Township in Ohio, US

Jackson Township is one of the nineteen townships of Wood County, Ohio, United States. The 2020 census found 702 people in the township.

==Geography==
Located in the southwestern corner of the county and possessing Wood County's share of a "four corners" boundary, it borders the following townships:
- Milton Township - north
- Liberty Township - northeast corner
- Henry Township - east
- Portage Township, Hancock County - southeast corner
- Pleasant Township, Hancock County - south
- Van Buren Township, Putnam County - southwest corner
- Bartlow Township, Henry County - west
- Richfield Township, Henry County - northwest corner

The village of Hoytville is located in southeastern Jackson Township.

==Name and history==
Jackson Township was established in 1840. The township was named for Andrew Jackson, seventh President of the United States (1829–1837). It is one of thirty-seven Jackson Townships statewide.

**Task to carry out**
Continue the text on Jackson Township, Wood County, Ohio, from its last sentence.

**Raw data**
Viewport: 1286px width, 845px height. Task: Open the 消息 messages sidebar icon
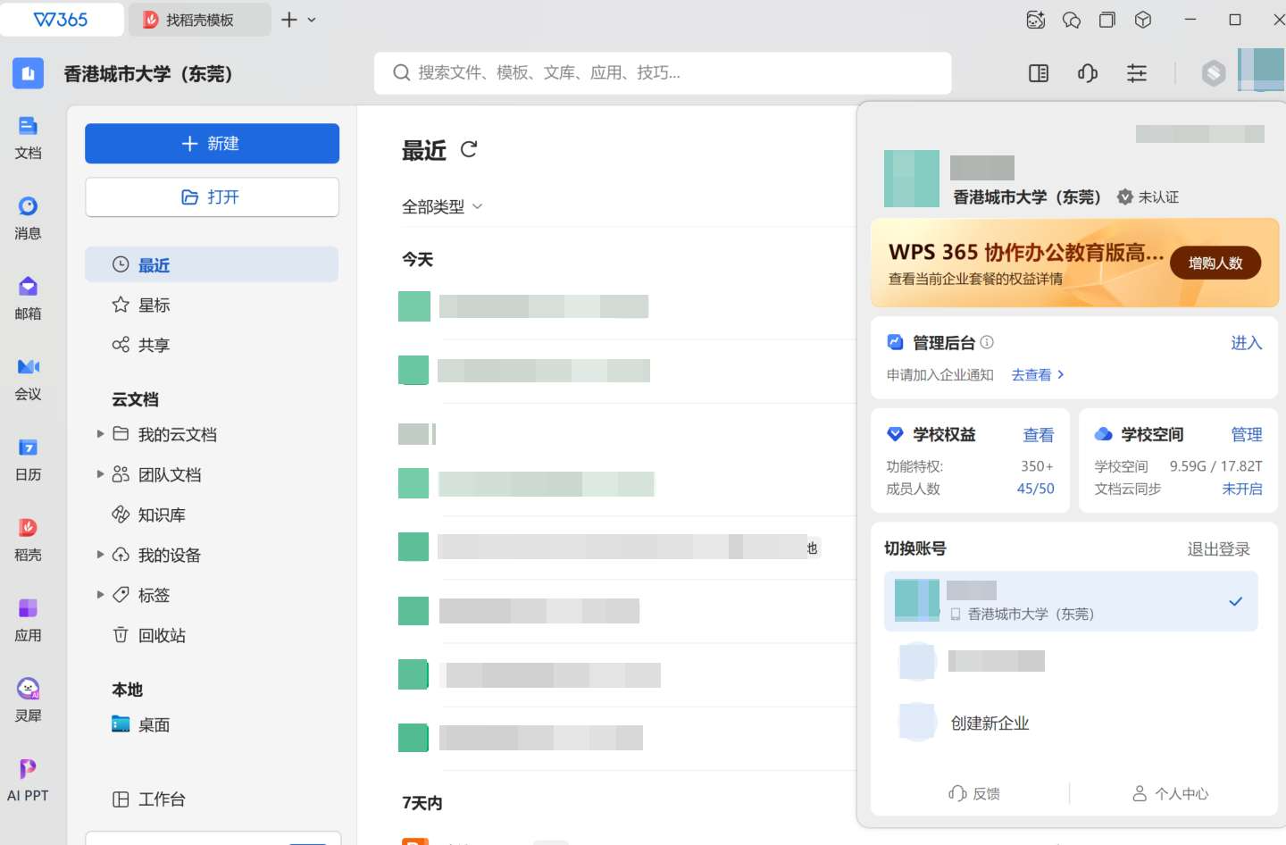click(28, 217)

**Output of the exercise**
==Government==
The township is governed by a three-member board of trustees, who are elected in November of odd-numbered years to a four-year term beginning on the following January 1. Two are elected in the year after the presidential election and one is elected in the year before it. There is also an elected township fiscal officer, who serves a four-year term beginning on April 1 of the year after the election, which is held in November of the year before the presidential election. Vacancies in the fiscal officership or on the board of trustees are filled by the remaining trustees.